El Caminante •Capítulo 5•

El último sueño

 

«Has sido tocado por el sol, mi niño. Grandes cosas te aguardan».

Una vez más las palabras de tía Eraide resonaron en su cabeza, pero esta vez tenían cierto tono doloroso de burla mordaz. Mael esbozó una mueca y, de haber tenido fuerzas, habría soltado una carcajada. Tocado por el sol… Era irónico.

El sol brillaba en lo alto del cielo sin una mísera nube que cubriera su cegadora luz y descargaba con rabia toda su fuerza contra el chiquillo semiconsciente y casi desnudo que yacía estirado en el medio de aquel patio. No había porches ni paredes cercanas que pudieran hacerle sombra. Solo el sol sobre su cabeza, levantando la piel de su cuerpo ya cubierta de ampollas.

«Tocado por el sol…».

La cadena se agarraba en una argolla en el centro y se cerraba alrededor de su cuello en un collar disciplinario como los que se usaban para amaestrar animales. Estaba bloqueado para que no pudiera abrirse demasiado y la presa siempre era estrecha. Muy estrecha. Tan estrecha que tragar saliva ya era doloroso.

Tenía sed.

Mael entreabrió los ojos y giró la cabeza. La jarra estaba allí, tan cerca y a la vez tan lejos. En el interior de aquella vasija de barro oscuro lo aguardaba agua, agua fresca. Solo tenía que estirarse y cogerla. Solo alargar el brazo unas pulgadas, solo un poco más.

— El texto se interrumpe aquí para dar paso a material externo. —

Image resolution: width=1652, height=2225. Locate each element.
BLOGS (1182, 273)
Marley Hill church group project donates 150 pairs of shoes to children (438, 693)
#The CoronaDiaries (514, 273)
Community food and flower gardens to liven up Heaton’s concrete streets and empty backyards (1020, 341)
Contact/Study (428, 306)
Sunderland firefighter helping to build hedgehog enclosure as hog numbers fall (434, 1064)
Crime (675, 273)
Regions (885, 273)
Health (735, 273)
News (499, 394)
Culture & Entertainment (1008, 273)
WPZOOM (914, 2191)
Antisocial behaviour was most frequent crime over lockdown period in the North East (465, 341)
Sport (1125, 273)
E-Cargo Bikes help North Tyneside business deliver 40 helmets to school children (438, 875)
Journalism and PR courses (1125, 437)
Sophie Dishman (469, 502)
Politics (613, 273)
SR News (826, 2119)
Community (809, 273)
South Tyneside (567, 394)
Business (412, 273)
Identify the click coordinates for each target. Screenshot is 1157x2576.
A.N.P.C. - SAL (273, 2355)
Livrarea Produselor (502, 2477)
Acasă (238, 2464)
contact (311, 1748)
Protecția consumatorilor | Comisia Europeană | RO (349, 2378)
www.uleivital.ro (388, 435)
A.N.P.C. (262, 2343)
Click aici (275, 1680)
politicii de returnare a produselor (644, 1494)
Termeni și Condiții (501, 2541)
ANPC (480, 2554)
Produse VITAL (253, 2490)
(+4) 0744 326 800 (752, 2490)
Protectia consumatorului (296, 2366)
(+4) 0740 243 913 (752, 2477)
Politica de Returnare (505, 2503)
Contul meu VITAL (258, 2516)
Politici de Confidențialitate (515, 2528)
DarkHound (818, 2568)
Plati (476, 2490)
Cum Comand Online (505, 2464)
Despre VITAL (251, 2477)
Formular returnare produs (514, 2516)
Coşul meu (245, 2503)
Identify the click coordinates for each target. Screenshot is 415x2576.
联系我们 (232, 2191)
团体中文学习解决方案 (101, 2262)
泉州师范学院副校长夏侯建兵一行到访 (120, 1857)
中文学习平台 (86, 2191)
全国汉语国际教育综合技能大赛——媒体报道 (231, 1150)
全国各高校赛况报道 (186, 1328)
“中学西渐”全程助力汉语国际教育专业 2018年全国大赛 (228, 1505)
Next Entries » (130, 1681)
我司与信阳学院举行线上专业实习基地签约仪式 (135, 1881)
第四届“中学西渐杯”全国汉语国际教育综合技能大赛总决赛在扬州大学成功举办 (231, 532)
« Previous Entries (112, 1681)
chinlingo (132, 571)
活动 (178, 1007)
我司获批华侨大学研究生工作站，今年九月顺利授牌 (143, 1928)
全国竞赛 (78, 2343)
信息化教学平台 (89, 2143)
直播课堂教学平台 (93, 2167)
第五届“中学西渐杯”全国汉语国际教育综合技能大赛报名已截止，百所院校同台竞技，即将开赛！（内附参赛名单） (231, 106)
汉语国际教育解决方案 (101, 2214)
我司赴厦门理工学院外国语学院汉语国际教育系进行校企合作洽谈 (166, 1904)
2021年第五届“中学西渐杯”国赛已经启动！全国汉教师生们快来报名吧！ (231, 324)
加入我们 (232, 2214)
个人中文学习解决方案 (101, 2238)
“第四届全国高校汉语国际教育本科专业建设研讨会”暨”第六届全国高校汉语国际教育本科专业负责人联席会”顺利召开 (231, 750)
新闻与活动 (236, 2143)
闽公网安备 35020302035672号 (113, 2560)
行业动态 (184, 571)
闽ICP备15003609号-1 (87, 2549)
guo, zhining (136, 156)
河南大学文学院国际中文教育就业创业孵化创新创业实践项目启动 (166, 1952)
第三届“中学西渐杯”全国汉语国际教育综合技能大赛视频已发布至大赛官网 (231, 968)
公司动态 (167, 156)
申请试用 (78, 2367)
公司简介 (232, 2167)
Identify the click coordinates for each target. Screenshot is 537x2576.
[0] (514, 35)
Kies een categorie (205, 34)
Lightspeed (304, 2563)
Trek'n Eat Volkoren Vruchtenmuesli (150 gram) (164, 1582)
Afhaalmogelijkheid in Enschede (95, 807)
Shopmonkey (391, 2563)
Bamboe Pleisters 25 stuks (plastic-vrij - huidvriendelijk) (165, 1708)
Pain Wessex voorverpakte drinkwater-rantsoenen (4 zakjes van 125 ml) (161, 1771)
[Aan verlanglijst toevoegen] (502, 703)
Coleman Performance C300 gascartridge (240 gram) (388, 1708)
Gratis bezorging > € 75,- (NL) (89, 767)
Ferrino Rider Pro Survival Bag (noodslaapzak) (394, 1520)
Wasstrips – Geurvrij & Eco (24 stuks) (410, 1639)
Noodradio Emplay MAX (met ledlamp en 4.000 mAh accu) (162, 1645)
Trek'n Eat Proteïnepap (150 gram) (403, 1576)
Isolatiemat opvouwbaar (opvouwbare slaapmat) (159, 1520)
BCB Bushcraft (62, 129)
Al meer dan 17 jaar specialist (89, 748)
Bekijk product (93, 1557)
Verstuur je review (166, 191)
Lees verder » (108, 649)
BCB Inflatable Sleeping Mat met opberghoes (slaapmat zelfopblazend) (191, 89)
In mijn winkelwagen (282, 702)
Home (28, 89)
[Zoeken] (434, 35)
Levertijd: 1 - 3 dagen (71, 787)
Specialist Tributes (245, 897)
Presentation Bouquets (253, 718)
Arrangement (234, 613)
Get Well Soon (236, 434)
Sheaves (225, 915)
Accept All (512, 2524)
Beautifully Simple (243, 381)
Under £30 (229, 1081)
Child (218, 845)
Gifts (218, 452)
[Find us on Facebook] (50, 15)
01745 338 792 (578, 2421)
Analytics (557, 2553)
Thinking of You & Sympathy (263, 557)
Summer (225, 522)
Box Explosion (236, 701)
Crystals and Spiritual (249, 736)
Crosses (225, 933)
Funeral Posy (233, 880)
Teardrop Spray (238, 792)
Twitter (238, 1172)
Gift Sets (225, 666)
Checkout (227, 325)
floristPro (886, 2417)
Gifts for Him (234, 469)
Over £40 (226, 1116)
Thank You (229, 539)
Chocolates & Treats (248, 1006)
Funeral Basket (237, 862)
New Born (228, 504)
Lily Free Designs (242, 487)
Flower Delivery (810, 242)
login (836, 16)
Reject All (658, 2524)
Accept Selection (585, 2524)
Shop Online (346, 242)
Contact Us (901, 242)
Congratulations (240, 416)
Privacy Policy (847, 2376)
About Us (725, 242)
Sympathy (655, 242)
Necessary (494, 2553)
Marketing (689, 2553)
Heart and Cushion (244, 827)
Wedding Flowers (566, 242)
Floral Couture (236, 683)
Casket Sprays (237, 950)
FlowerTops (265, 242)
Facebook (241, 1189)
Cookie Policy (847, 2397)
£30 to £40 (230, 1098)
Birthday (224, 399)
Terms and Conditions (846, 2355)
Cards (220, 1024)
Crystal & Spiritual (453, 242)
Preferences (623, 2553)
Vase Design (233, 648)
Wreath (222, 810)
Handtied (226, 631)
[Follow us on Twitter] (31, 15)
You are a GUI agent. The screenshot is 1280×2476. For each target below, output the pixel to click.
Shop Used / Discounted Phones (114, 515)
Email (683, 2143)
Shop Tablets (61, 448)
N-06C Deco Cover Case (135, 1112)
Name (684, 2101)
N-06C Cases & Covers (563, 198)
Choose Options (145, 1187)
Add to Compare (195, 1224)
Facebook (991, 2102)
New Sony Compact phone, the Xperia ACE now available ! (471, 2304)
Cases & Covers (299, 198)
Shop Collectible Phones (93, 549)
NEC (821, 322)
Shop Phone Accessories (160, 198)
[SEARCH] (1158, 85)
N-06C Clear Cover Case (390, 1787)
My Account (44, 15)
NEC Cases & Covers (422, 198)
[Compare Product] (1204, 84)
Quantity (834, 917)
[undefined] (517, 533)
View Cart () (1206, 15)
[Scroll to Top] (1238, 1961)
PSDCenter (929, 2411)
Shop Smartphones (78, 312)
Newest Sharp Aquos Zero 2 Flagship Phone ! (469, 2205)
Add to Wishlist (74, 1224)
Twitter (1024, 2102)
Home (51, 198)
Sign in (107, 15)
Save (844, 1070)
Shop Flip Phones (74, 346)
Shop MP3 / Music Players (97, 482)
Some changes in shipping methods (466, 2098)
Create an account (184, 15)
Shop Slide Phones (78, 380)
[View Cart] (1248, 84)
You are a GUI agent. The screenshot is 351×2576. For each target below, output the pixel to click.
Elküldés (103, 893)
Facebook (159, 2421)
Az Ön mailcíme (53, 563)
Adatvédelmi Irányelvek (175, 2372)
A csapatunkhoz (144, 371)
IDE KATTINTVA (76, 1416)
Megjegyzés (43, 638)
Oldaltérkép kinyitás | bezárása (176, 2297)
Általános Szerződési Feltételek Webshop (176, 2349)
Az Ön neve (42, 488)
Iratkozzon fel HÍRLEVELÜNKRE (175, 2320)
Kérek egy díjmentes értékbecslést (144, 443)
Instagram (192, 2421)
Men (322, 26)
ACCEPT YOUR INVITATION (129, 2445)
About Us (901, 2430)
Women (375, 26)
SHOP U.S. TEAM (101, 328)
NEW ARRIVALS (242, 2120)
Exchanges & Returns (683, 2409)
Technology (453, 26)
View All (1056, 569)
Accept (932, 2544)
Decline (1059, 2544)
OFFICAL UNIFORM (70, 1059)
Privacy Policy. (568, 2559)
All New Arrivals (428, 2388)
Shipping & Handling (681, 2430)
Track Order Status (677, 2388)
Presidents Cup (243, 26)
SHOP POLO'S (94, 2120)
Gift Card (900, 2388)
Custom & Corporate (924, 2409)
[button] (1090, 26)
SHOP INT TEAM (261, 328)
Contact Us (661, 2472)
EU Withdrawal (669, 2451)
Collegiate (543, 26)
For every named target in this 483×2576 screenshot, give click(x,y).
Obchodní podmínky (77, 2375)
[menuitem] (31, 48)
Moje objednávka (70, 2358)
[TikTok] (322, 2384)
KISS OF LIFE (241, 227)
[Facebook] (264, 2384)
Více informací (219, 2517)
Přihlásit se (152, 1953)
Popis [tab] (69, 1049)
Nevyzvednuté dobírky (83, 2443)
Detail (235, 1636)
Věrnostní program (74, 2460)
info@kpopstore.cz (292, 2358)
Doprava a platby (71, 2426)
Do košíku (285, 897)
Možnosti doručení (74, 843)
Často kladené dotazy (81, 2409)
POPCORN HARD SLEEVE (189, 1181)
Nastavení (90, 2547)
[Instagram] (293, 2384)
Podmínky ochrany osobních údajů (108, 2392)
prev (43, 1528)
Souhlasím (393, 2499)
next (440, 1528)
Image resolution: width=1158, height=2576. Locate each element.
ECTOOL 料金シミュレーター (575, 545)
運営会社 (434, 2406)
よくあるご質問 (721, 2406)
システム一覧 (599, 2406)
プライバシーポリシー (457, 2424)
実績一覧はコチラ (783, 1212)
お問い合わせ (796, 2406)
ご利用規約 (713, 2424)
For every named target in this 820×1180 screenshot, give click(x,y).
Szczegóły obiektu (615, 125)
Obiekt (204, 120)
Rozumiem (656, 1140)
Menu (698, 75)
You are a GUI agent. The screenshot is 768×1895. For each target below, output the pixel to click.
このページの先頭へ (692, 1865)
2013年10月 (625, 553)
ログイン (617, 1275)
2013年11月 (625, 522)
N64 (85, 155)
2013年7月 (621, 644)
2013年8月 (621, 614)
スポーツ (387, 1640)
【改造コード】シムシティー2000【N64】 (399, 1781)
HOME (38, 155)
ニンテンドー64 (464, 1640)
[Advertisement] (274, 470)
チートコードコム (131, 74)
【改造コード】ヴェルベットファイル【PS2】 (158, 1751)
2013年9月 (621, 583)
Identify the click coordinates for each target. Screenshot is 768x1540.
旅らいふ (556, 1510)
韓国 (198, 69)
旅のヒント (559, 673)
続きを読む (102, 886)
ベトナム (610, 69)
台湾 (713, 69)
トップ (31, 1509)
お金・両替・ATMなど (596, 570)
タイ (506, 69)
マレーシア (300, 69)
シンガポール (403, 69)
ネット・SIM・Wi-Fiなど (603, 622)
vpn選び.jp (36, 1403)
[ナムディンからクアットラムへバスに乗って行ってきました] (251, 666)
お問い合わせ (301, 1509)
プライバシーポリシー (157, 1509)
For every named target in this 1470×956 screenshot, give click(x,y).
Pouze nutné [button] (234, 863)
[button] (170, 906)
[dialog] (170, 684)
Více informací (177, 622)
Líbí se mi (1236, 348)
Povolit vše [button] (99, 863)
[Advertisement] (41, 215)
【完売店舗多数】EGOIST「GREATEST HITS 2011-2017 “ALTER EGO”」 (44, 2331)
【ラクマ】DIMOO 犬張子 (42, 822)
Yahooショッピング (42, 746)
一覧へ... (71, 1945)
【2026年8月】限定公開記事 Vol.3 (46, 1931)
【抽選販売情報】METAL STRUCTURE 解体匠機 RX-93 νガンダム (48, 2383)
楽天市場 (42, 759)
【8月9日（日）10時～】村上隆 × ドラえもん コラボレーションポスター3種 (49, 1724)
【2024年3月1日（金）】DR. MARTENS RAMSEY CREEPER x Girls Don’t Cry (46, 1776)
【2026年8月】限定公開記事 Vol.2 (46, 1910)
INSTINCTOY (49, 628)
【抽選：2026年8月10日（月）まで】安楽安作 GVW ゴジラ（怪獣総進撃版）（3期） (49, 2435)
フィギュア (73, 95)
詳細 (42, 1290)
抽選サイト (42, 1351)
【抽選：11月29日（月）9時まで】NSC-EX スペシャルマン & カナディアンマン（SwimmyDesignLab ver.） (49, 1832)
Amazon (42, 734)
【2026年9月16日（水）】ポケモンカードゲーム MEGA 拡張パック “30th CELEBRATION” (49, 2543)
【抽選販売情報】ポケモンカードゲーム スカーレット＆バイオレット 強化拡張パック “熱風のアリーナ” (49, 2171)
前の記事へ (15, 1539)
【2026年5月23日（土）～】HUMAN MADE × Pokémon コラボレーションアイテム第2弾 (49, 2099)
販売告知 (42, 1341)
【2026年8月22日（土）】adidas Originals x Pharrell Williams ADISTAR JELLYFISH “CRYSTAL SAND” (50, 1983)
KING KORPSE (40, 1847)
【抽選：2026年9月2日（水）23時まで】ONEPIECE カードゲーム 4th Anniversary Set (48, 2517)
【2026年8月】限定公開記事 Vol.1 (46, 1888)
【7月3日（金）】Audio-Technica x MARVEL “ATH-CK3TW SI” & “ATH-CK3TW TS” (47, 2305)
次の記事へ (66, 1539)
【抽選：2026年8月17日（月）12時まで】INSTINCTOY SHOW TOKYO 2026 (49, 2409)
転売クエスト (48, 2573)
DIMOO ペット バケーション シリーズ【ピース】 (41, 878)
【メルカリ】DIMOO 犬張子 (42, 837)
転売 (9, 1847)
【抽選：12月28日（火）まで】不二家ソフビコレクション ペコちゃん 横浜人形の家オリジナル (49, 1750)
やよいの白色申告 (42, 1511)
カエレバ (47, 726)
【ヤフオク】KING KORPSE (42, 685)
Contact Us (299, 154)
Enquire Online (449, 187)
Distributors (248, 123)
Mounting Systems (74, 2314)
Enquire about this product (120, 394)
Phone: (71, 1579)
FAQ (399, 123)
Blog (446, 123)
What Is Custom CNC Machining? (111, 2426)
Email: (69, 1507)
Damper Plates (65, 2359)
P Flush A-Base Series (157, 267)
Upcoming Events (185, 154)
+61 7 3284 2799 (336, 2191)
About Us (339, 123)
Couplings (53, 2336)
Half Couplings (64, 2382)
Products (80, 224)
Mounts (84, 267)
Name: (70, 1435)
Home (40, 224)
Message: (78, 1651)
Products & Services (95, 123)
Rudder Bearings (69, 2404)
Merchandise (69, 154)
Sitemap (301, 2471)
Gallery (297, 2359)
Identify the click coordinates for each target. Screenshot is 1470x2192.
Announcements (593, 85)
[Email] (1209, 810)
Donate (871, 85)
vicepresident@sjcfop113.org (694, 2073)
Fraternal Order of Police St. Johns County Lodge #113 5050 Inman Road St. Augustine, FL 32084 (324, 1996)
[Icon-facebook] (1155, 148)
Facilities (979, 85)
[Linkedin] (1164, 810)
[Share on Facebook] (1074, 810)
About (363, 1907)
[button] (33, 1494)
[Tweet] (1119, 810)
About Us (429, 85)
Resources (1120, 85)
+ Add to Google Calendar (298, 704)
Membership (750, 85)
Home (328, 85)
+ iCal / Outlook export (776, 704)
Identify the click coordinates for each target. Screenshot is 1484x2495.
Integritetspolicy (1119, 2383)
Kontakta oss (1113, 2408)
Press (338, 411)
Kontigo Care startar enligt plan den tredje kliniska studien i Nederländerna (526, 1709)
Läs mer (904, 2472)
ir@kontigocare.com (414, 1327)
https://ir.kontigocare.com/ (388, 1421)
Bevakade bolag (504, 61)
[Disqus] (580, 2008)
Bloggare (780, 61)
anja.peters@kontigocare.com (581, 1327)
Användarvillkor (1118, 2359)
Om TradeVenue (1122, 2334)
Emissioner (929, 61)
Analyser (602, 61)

Pero no se movió, sabía que en cuanto tensara un poco la cadena su collar se cerraría y se asfixiaría. Podía escoger si morir de sed o morir estrangulado por sus propias manos. Quiso llorar al imaginarse el líquido mojando sus labios cortados y refrescando su garganta. Agua… Ninguna lágrima brotó de sus ojos, claro que no, no le quedaban. Alzó sus brazos y se cubrió el rostro. El aire caliente hinchaba su pecho y dolía, dolía mucho.

—¿Sabes, muchachito? Todo sería mucho más fácil si colaboraras.

No tenía que verlo para saber quién era el que estaba allí, el tipo que lo había comprado en esa horrible subasta. El tipo al que ahora debía llamar domine. Pero no lo haría, no. Él estaba destinado a grandes cosas. Su tía se lo había dicho y ella nunca se equivocaba. Era una mujer sabia y no podía equivocarse, ¿verdad?

—Sé que tienes sed. Es imposible que no la tengas —continuó el romano, apropiadamente cubierto con una sombrilla—. Sabes que si la quieres, puedes tenerla, ¿verdad? Solo tienes que pedirla.

Pensó en negarse, en soltar algún taco y negarse, cómo no…, pero tenía tanta sed.

—A… Ag-gua —balbuceó sin fuerzas.

—Sabes que esa no es la forma correcta de pedir las cosas —le recordó con un tono cantarín—. Ya hemos practicado esto muchas veces, seguro que si te esfuerzas, te saldrá. ¿Cómo tienes que pedirla?

Mael apretó los dientes y se giró para no verlo. No lo diría. No tenía tanta sed.

—Es una pena —suspiró su interlocutor—. Volveré más tarde a ver si entonces has descubierto cómo pedir el agua correctamente.

¿Cuáles eran los nombres de las estrellas? Era de día, el sol se lo recordaba sin sombra de duda. ¿Cuáles eran los nombres? No pensar, recordar, recordar cada nombre, así no sentiría el dolor ni la sed, así no importaría nada. ¿Cómo se llamaban las estrellas?

—Ira, Essu… —murmuró en un hilo de voz—. Esura, Ione, Babd… —¿Cuántas llevaba ya?

No podía más. La sed dolía, la piel dolía, la mente dolía, los recuerdos dolían, hasta respirar era doloroso. ¿Iba a morir? ¿Ese iba a ser su brillante destino? ¿Morir en el patio de un romano incapaz de suplicar por una gota de agua?

«¡Prométemelo, Mael! Por muy desesperado que estés, aunque sientas rabia, miedo, impotencia…, escribe las palabras».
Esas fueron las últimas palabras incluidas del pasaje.